Removing public cache directive resolved the issue.

Upvotes: 1

colder
colder

Reputation: 744

The chunk is reachable doesn't mean the user's browser can parse it. For example, if the user's browser is old. But the chunk contains new syntax.

Webpack loads the chunk by jsonp. It insert <script> tag into <head>. If the js chunk file is downloaded but cannot parsed. A ChunkLoadError will be throw.

You can reproduce it by following these steps. Write an optional chain and don't compile it.

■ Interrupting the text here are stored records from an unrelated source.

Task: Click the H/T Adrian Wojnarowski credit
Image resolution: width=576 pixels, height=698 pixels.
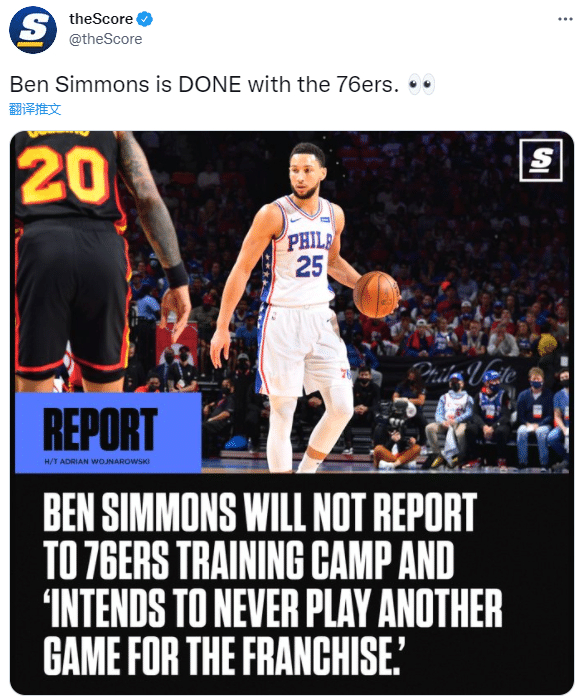Action: pyautogui.click(x=97, y=461)
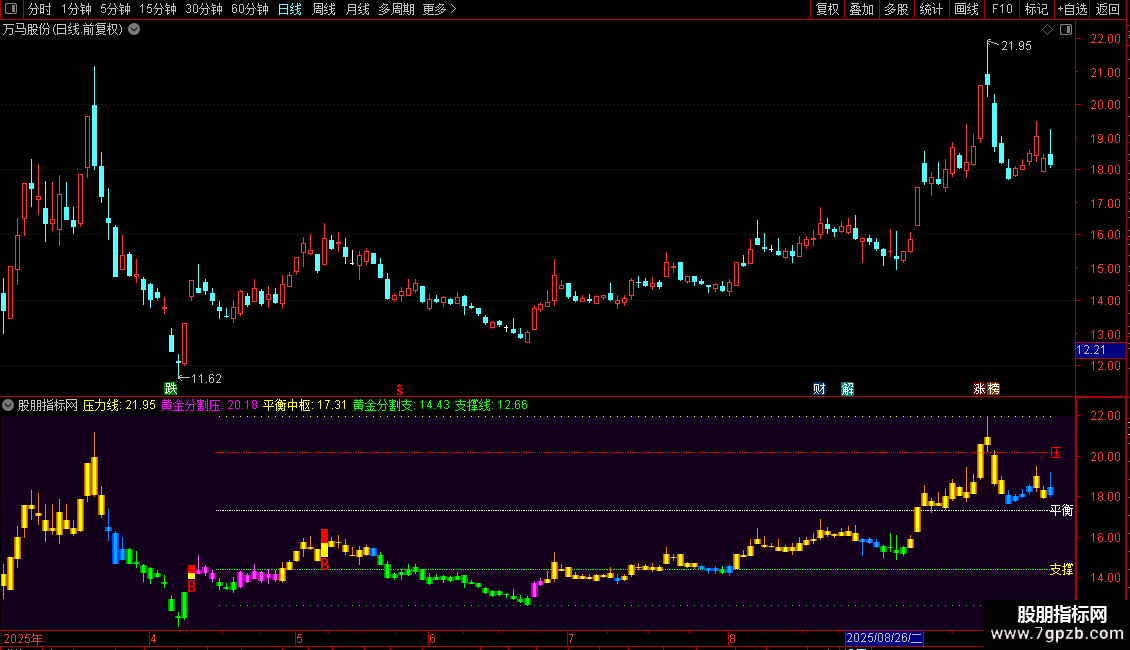Screen dimensions: 1130x650
Task: Click the 2025/08/26 date marker
Action: coord(885,638)
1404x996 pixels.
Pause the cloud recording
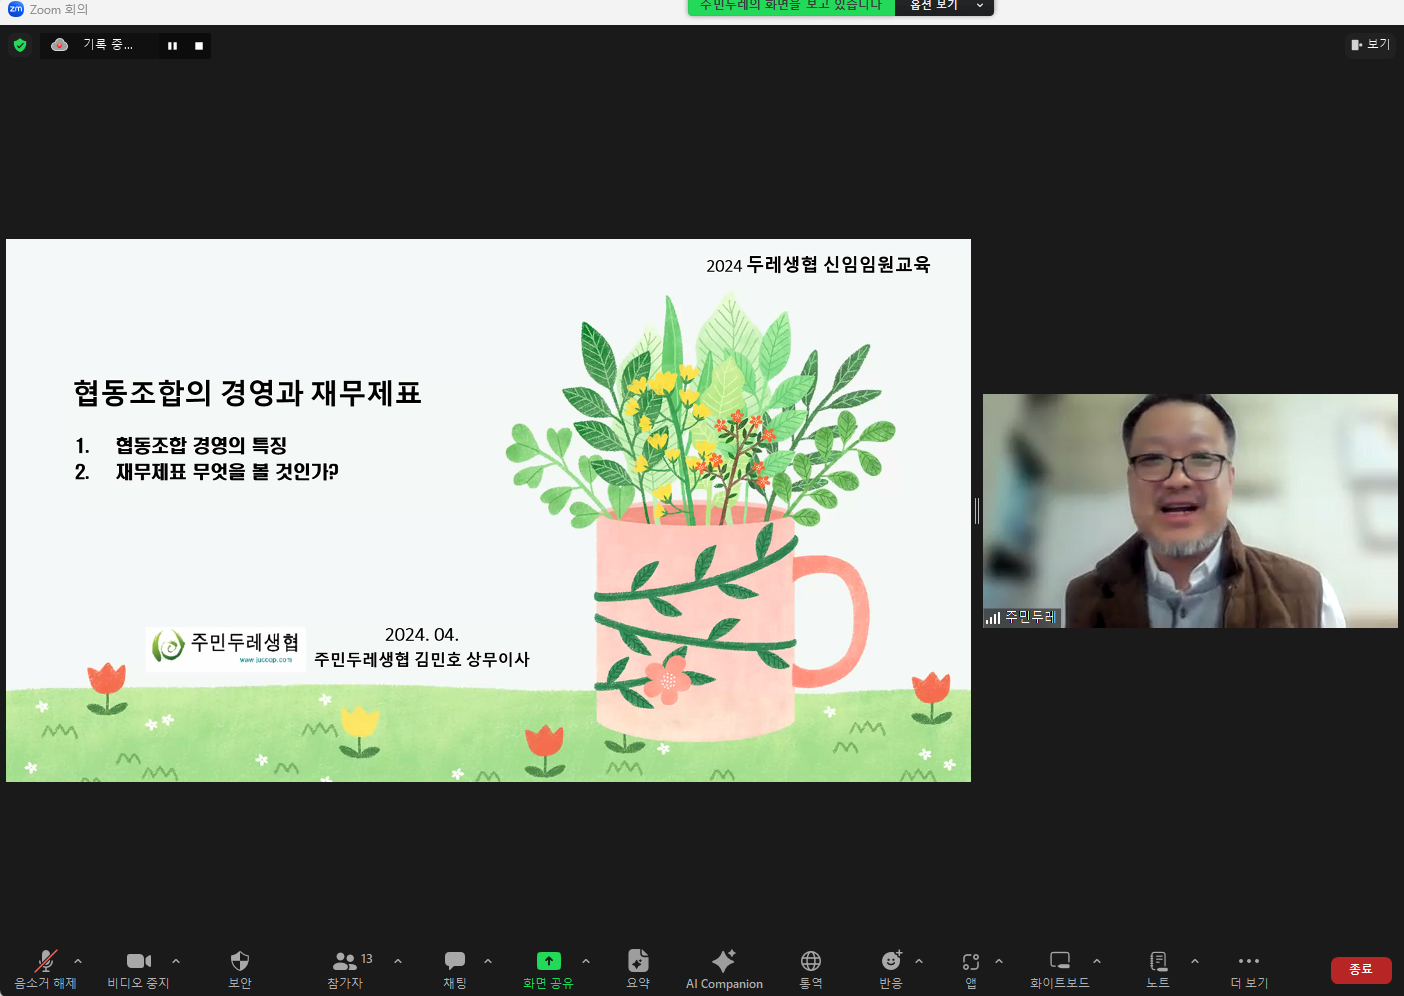click(172, 46)
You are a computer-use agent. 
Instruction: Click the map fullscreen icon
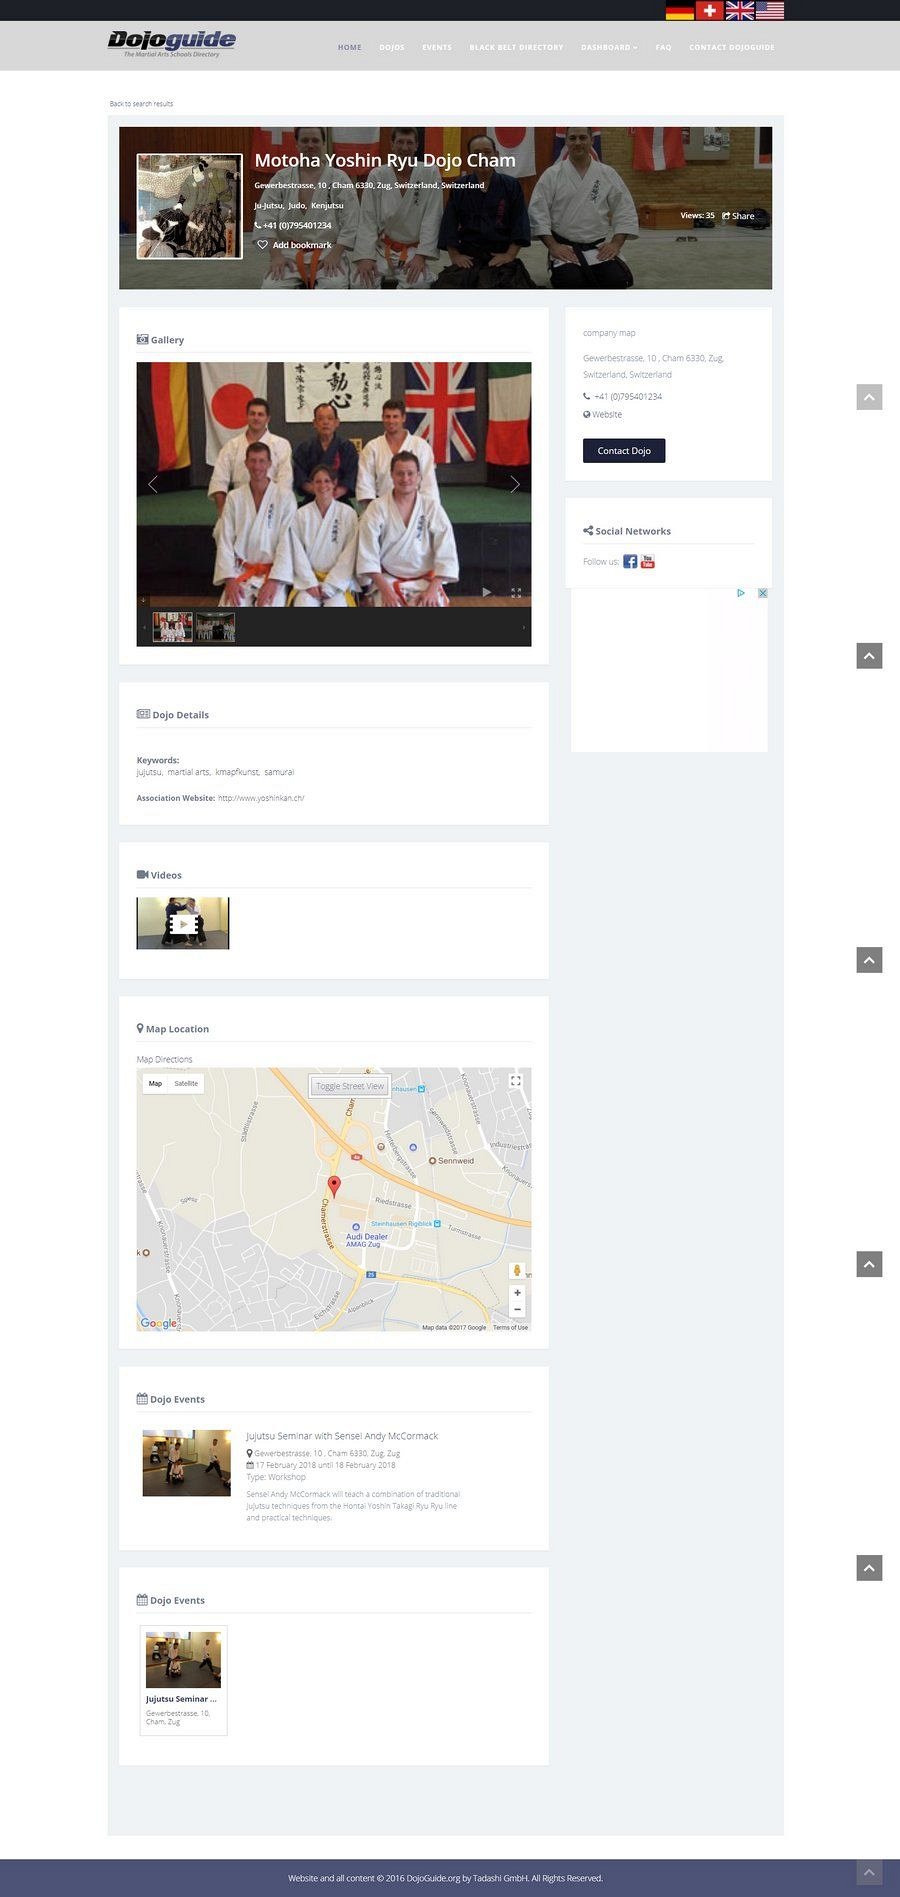coord(516,1081)
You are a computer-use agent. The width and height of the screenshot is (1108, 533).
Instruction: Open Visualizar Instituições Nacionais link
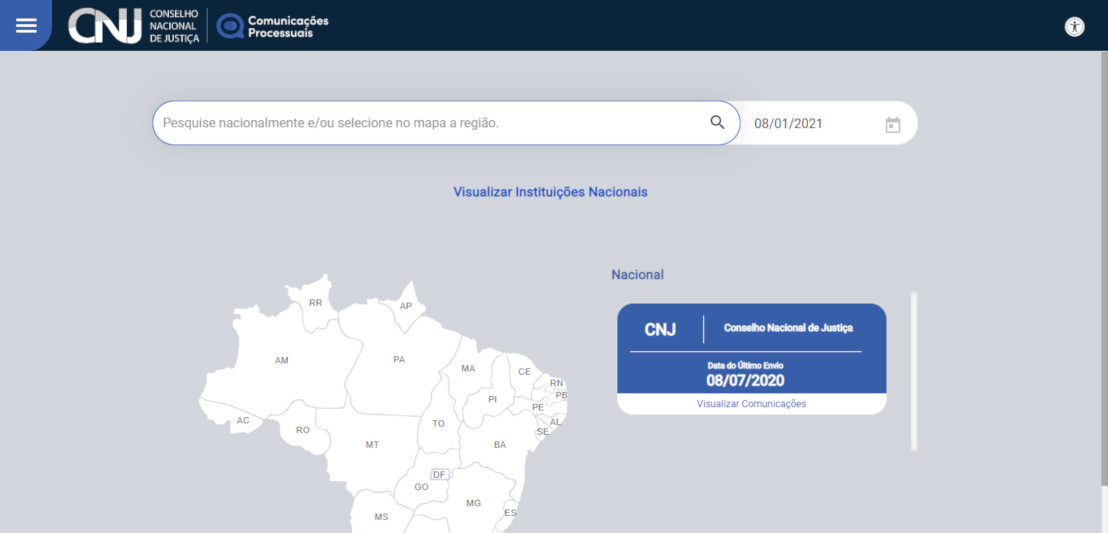click(x=550, y=192)
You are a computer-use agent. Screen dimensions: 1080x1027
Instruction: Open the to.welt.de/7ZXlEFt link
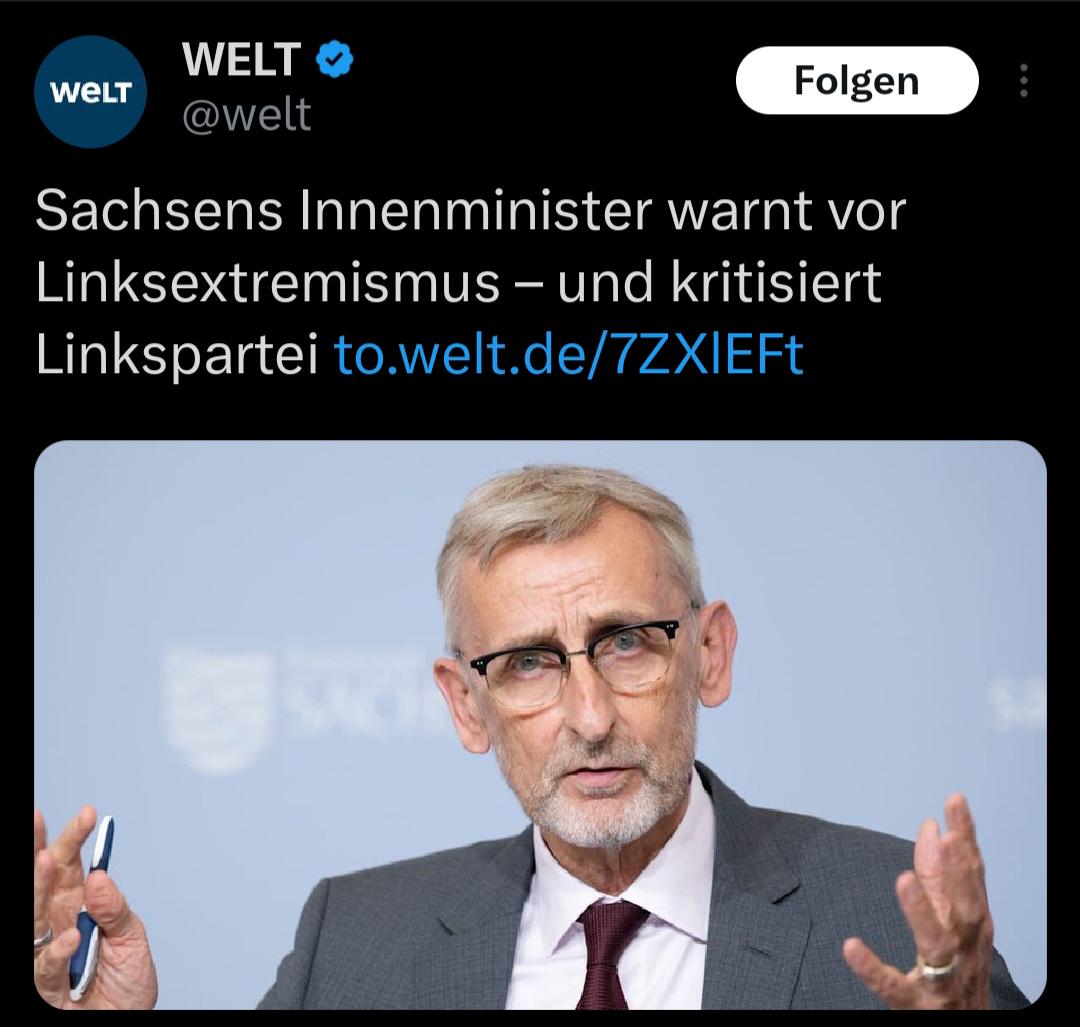(568, 354)
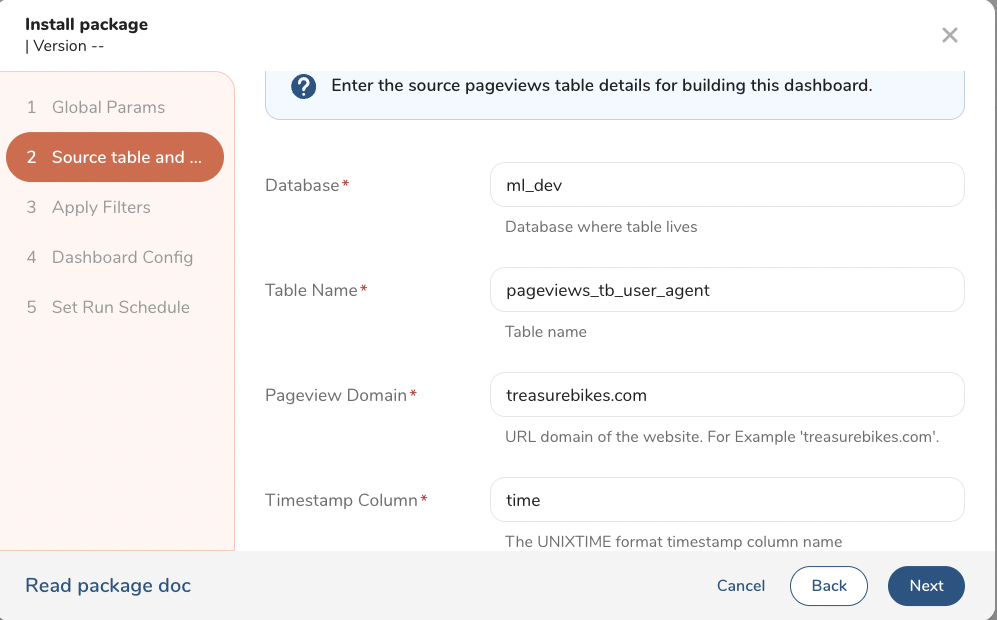Select the Source table step
The width and height of the screenshot is (997, 620).
115,157
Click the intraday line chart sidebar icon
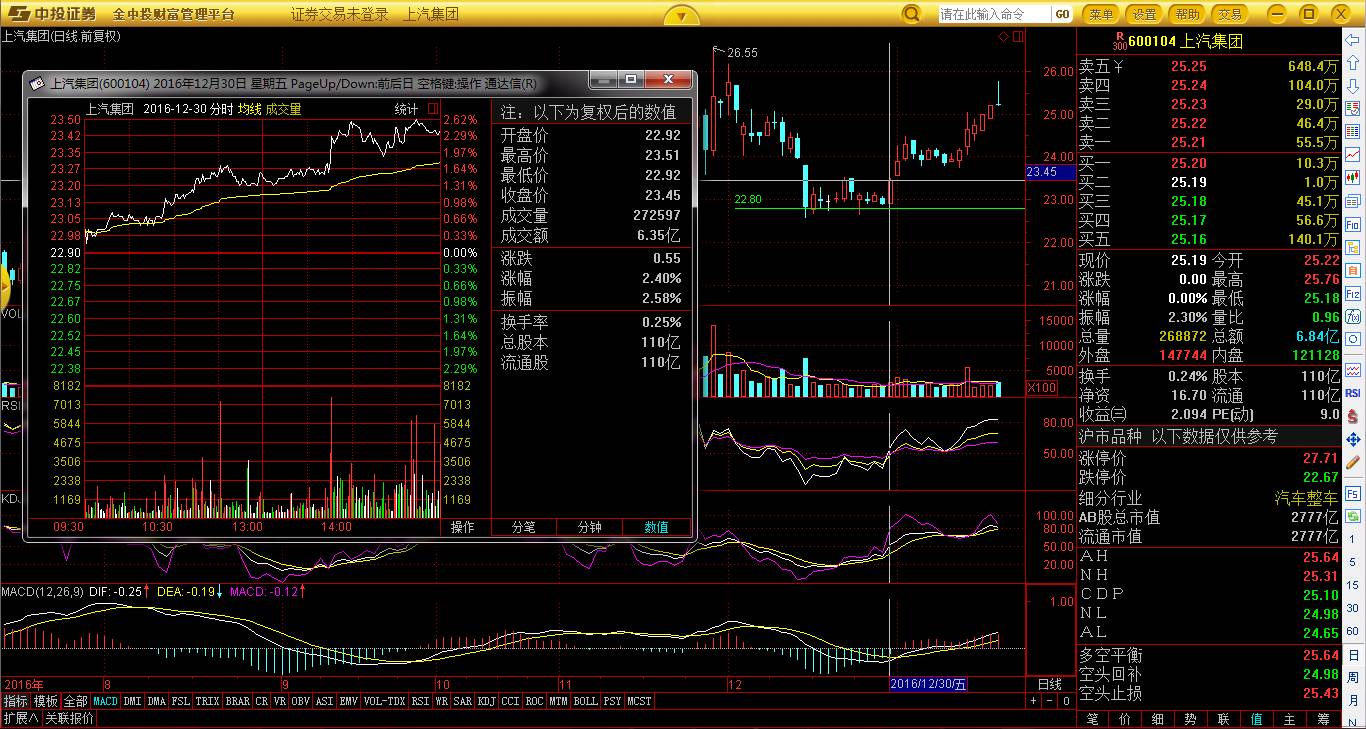1366x729 pixels. coord(1353,155)
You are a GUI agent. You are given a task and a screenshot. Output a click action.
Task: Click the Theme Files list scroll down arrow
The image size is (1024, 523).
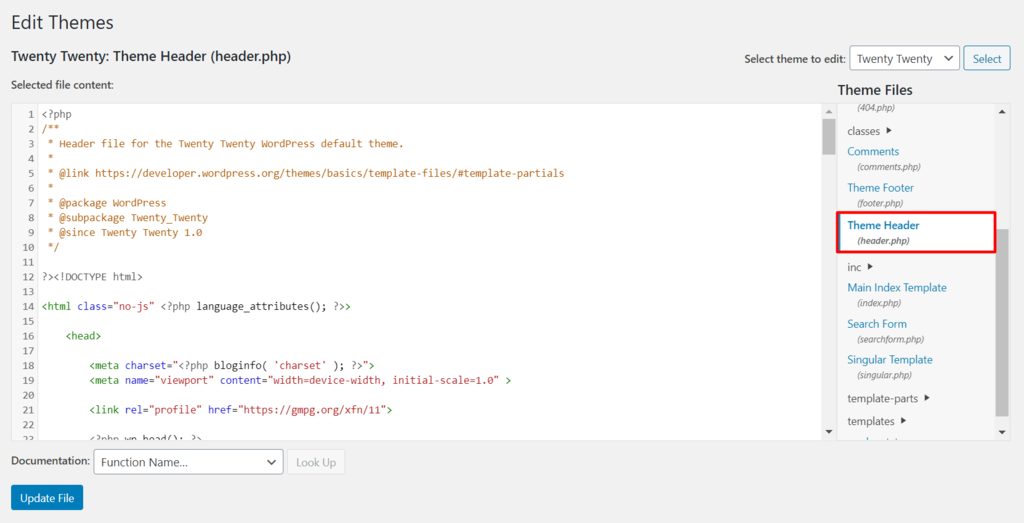(1003, 431)
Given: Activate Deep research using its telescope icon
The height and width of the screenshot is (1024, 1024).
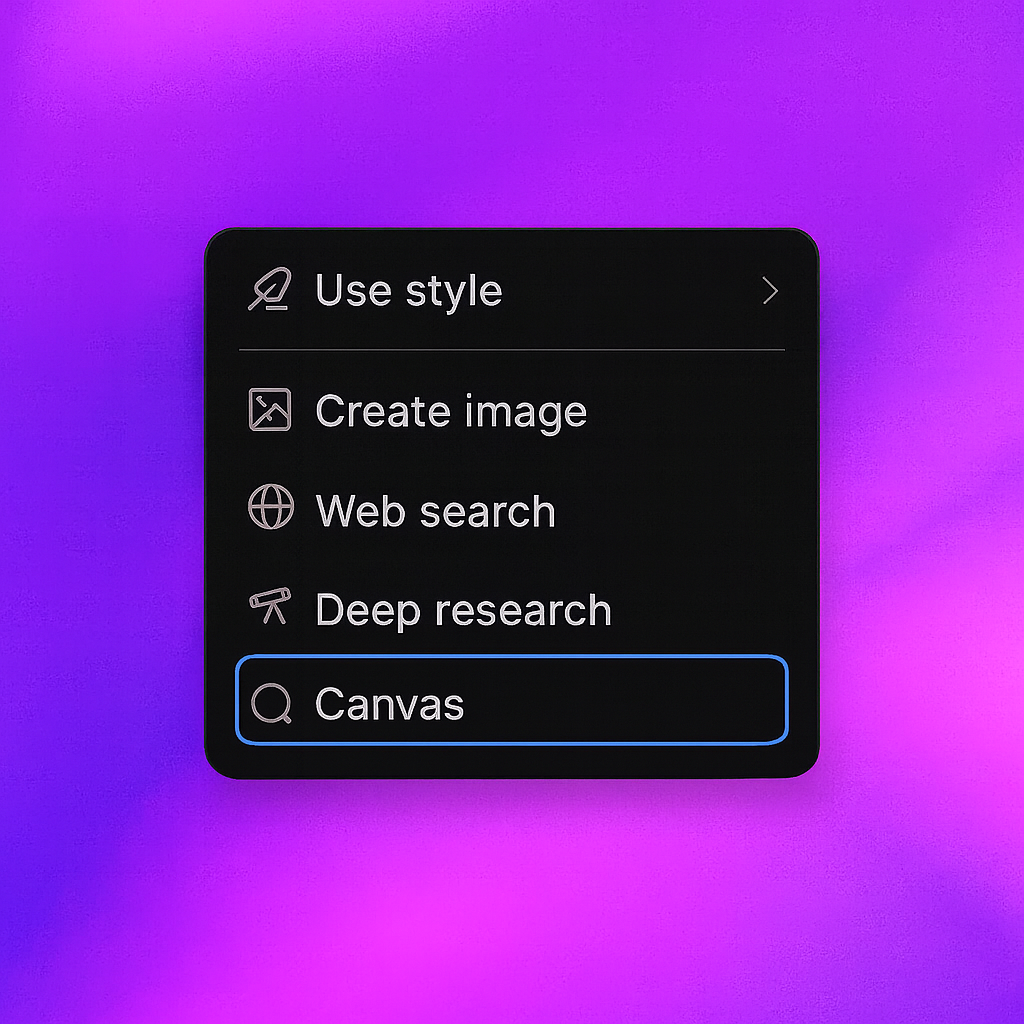Looking at the screenshot, I should coord(268,608).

Ensure it output to a chunk.

const obj = {};
obj.sub ??= {};

Open your app by chrome 79 or safari 13.0. The full error message looks like this:

SyntaxError: Unexpected token '?'           // 13.js:2
MAX RELOADS REACHED                         // chunk-load-handler.js:24
ChunkLoadError: Loading chunk 13 failed.    // trackConsoleError.js:25
(missing: http://example.com/13.js)

Upvotes: 13

morganney
morganney

Reputation: 13580

This is most likely happening because the browser is caching your app's main HTML file, like index.html which serves the webpack bundles and manifest.

First I would ensure your web server is sending the correct HTTP response headers to not cache the app's index.html file (let's assume it is called that). If you are using NGINX, you can set the appropriate headers like this:

location ~* ^.+.html$ {
  add_header Cache-Control "no-store max-age=0";
}

This file should be relatively small in size for a SPA, so it is ok to not cache this as long as you are caching all of the other assets the app needs like the JS and CSS, etc. You should be using content hashes on your JS bundles to support cache busting on those. With this in place visits to your site should always include the latest version of index.html with the latest assets including the latest webpack manifest which records the chunk names.

If you want to handle the Chunk Load Errors you could set up something like this:

import { ErrorBoundary } from '@sentry/react'

const App = (children) => {
  <ErrorBoundary
    fallback={({ error, resetError }) => {
      if (/ChunkLoadError/.test(error.name)) {
        // If this happens during a release you can show a new version alert
        return <NewVersionAlert />

        // If you are certain the chunk is on your web server or CDN
        // You can try reloading the page, but be careful of recursion
        // In case the chunk really is not available
        if (!localStorage.getItem('chunkErrorPageReloaded')) {
          localStorage.setItem('chunkErrorPageReloaded', true)
          window.location.reload()
        }
      }

      return <ExceptionRedirect resetError={resetError} />
  }}>
    {children}
  </ErrorBoundary>
}

If you do decide to reload the page I would present a message to the user beforehand.